I have a question about reclined breastfeeding.  In my Bradley class, we watched a breastfeeding video that said you should sit up straight with a pillow behind your back and do a cradle hold, brush the nipple against the baby's nose, then pull them in firmly to get a deep latch.  I read the opposite in my Breastfeeding Made Simple book, which says reclined or laid-back breastfeeding is best and you should lay baby between your breasts and kind of let them find their own way with the help of gravity.  What do you think about these two opposing styles?

post #4 of 7

when dd was newborn she had a hard time latching, and i had inverted nipples and really enormously engorged breasts, and we were both a bit unsure, and reclined nursing was awkward and presented a suffocation risk (since i tended to doze off while nursing in the early sleepless weeks). i actually woke up once to her squirming around stuck under my breast! and laying down made my nipples even flatter and harder for her to get a good latch. however, once we got our nursing going well and trouble-shooted a bit, reclined breastfeeding has been awesome. so much easier on my back, and allows us to snuggle more, and great with co-sleeping. i'm not a side sleeper, so until dd was about 20lbs she slept on top of me and nursed whenever she woke up and needed to. i really miss that, since now i have to wake up and roll on my side, wait till she's done, then roll back to a comfortable sleep position. so i think both approaches can work in different situations and with different mamas and babies. try both, and see what feels comfortable and works for you and baby. your nursing relationship will be unique to you, and may look different at different points/ages. if you've got a good latch going so you're not hurting and baby is getting enough milk, there really isn't a wrong way to nurse! whatever way works is the best way.

post #5 of 7
Thread Starter 
Quote:
Originally Posted by kaliki_kila View Post

 

I have a question about reclined breastfeeding.  In my Bradley class, we watched a breastfeeding video that said you should sit up straight with a pillow behind your back and do a cradle hold, brush the nipple against the baby's nose, then pull them in firmly to get a deep latch.  I read the opposite in my Breastfeeding Made Simple book, which says reclined or laid-back breastfeeding is best and you should lay baby between your breasts and kind of let them find their own way with the help of gravity.  What do you think about these two opposing styles?

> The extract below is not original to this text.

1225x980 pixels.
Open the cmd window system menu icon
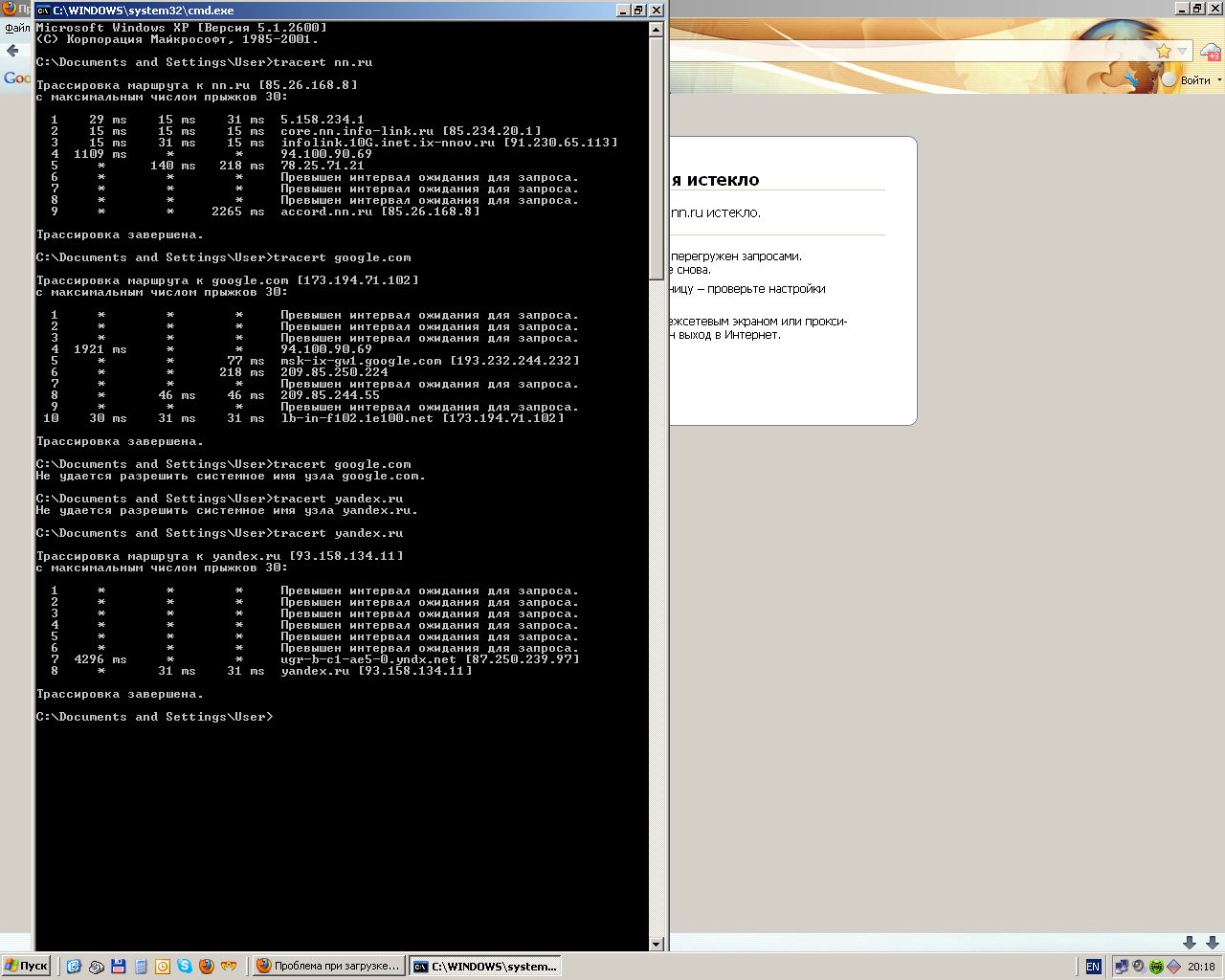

There is no inherent right or wrong to either position. They are just variations of nursing. DO what works for you and your babe ; ) WWhile most mamas are comfortable with straight backed nursing with a pillow to support babe there are many instances where that is not likely to work--for mamas who are super duper milk makers {over supply issues} they often find that reclined nursing is the only way to keep babe from choking on letdown. So, they aren't opposing styles--they are two sides of the same coin ; )

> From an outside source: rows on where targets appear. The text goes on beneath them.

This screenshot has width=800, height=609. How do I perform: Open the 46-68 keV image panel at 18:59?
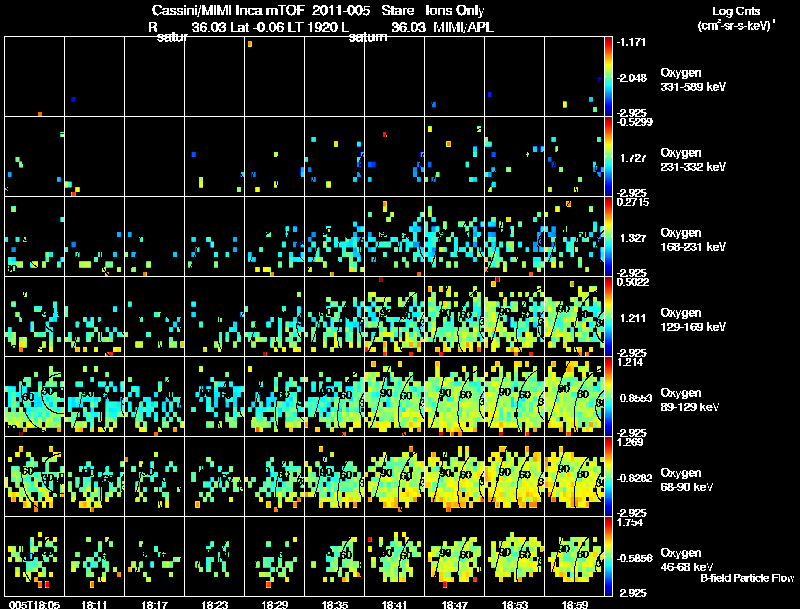pos(574,556)
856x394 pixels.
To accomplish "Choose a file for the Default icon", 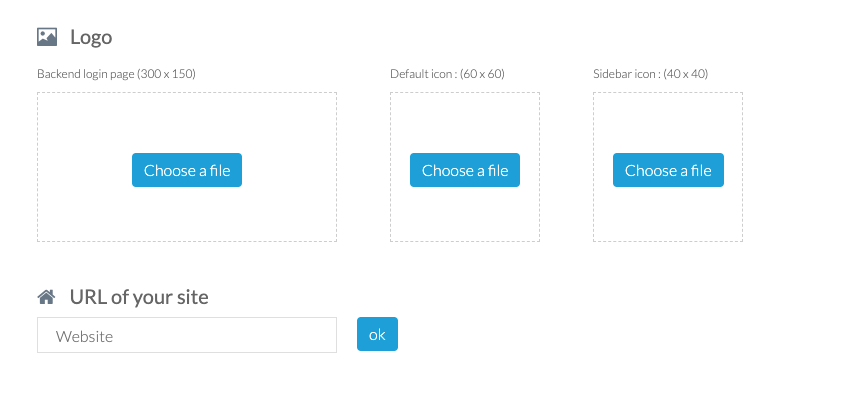I will tap(465, 170).
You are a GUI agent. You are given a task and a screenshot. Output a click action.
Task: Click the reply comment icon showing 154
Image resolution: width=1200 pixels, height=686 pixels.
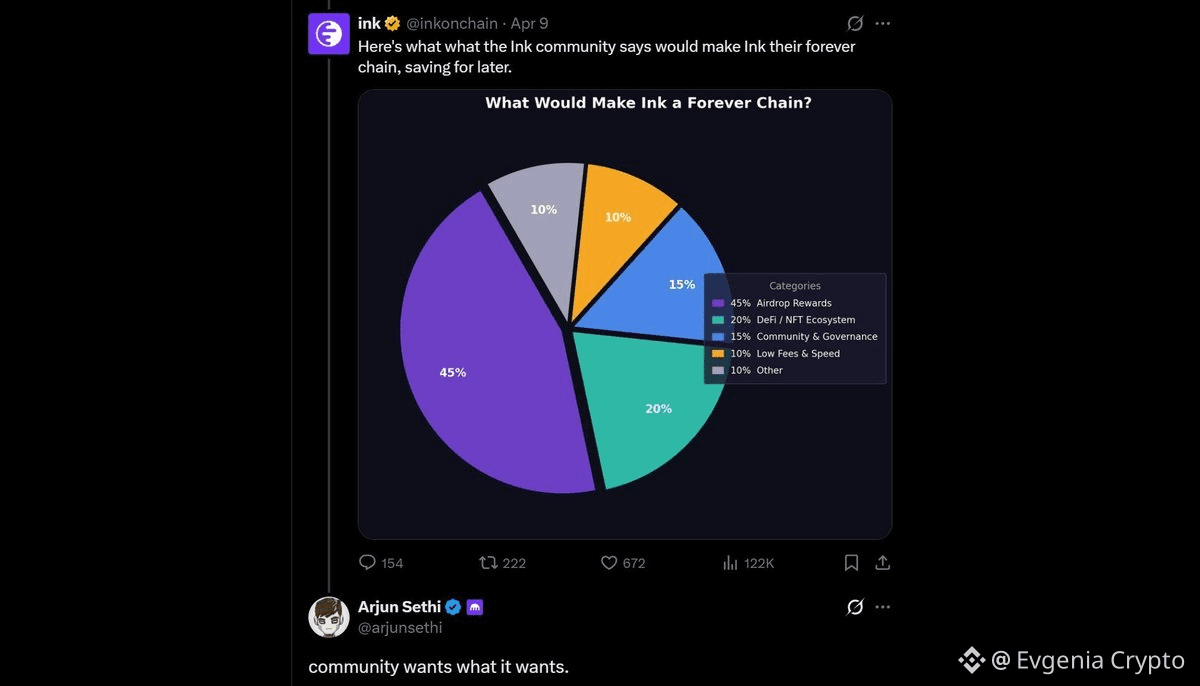tap(367, 563)
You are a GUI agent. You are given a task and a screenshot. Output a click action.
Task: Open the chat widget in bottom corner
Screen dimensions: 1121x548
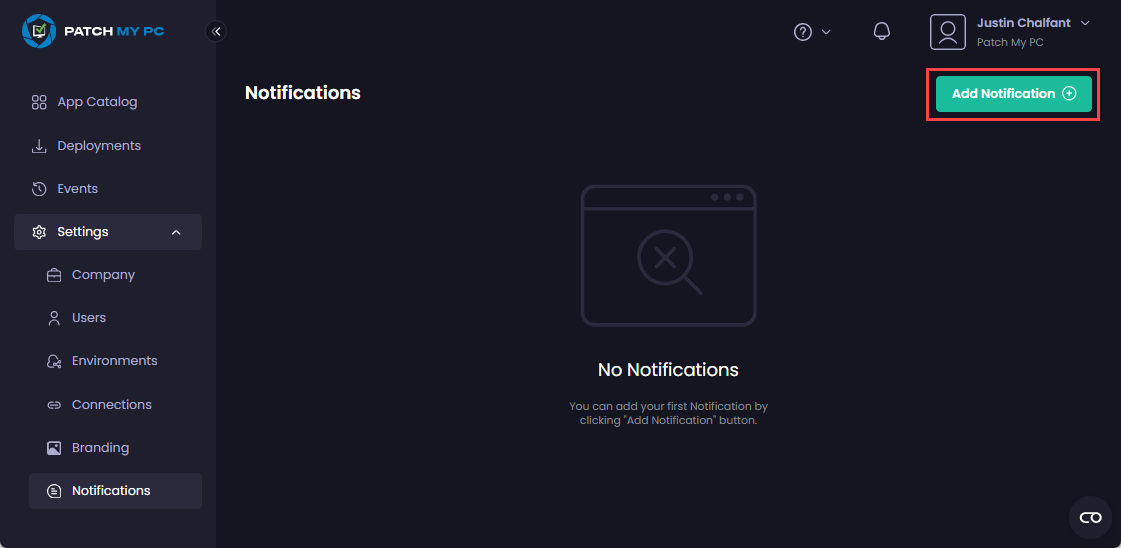tap(1090, 517)
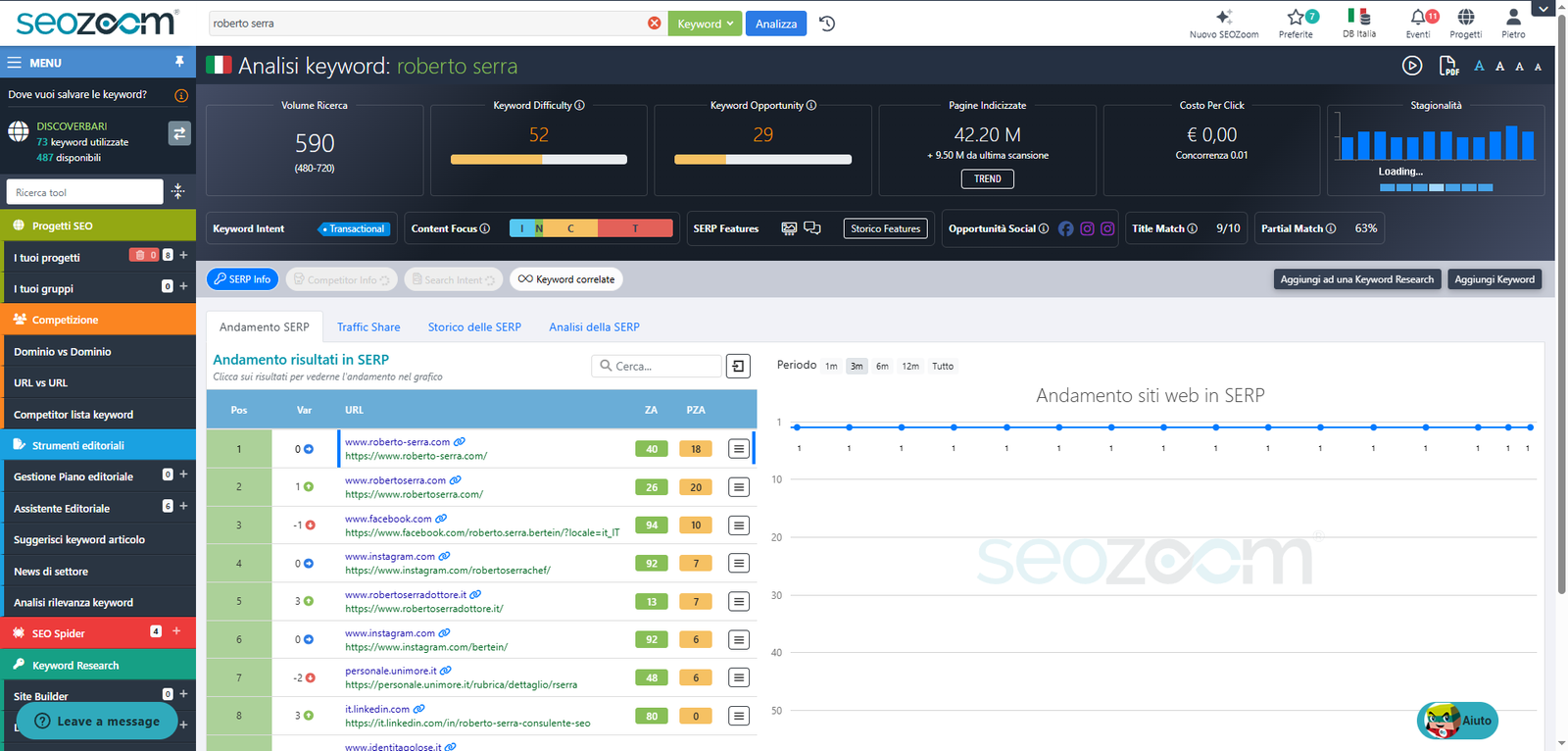Open the Storico delle SERP tab
The image size is (1568, 751).
474,327
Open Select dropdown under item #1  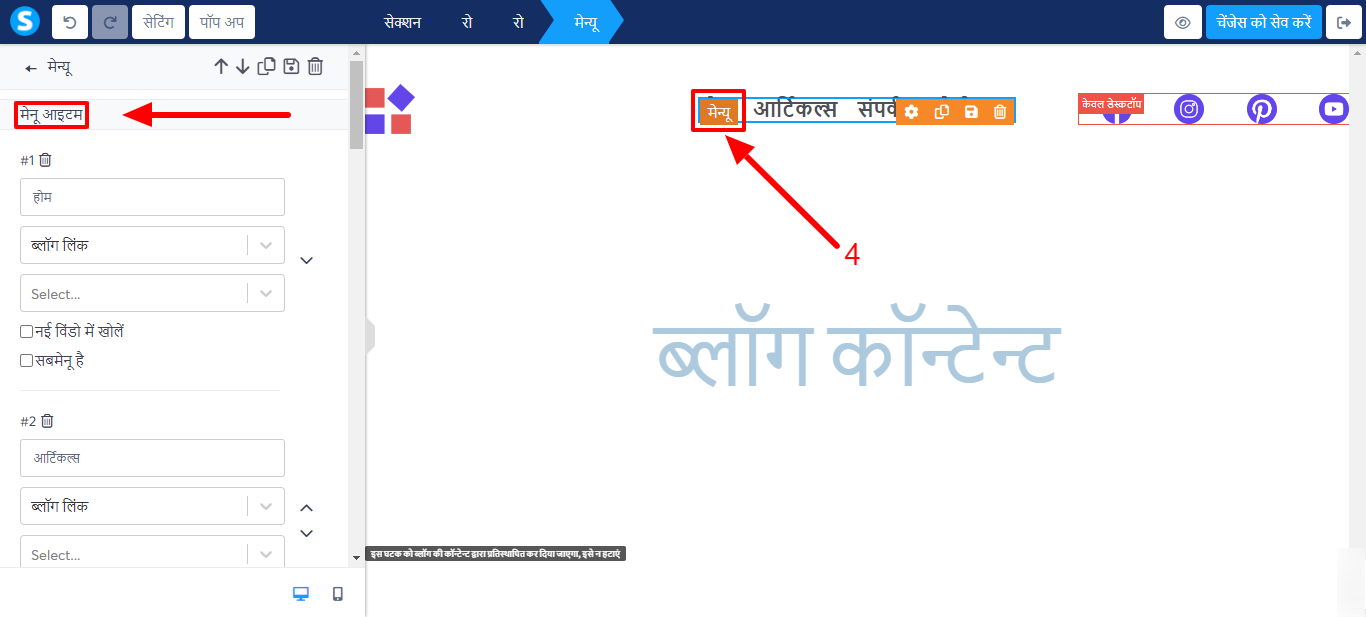click(x=152, y=294)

This is why I LOVE LLL meetings ; ) when you are still pregnant. It affords you the opportunity to see MANY different nursing pairs at various ages, stages, sizes, abilities nursing and all the variations. I learned how to nurse side lying {and thus sleeping} at a LLL meeting ; )

post #6 of 7

This is why I LOVE LLL meetings ; ) when you are still pregnant. It affords you the opportunity to see MANY different nursing pairs at various ages, stages, sizes, abilities nursing and all the variations. I learned how to nurse side lying {and thus sleeping} at a LLL meeting ; )

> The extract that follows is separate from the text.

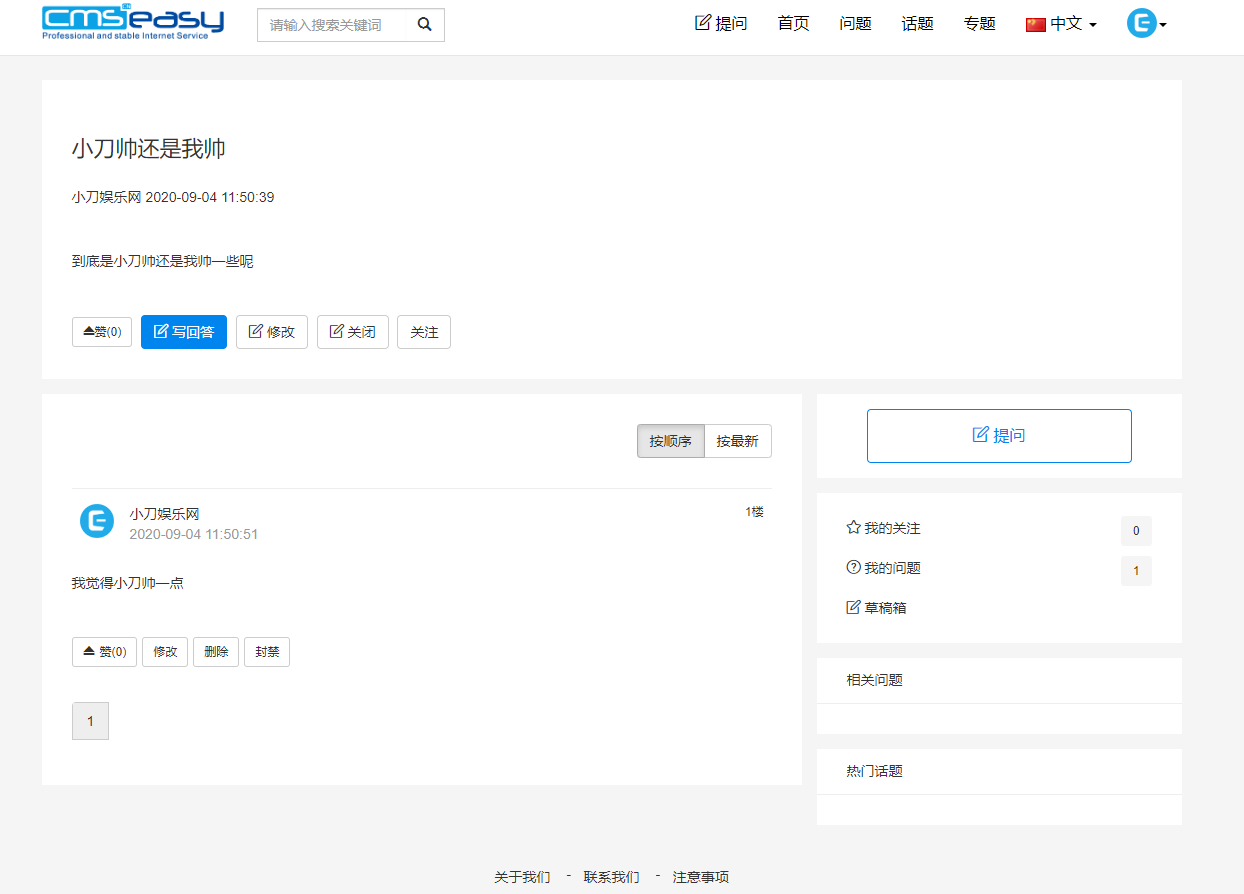Viewport: 1244px width, 894px height.
Task: Open 话题 in top navigation
Action: pos(917,24)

I think that the lack of resources - particularly seeing others brestfeeding - is a huge contributor of our low BF statistics. I was visiting a friend in the early days of her nursing relationship (maybe 6 weeks?) and I was SO happy when she asked if I could show her how to nurse lying down. DS3 was still nursing at that time (he was about 3.5 yrs) and he was happy to show the baby how to get milkies before sleeping :)

post #7 of 7

That makes sense, so I can try different positions and techniques and see what works for us!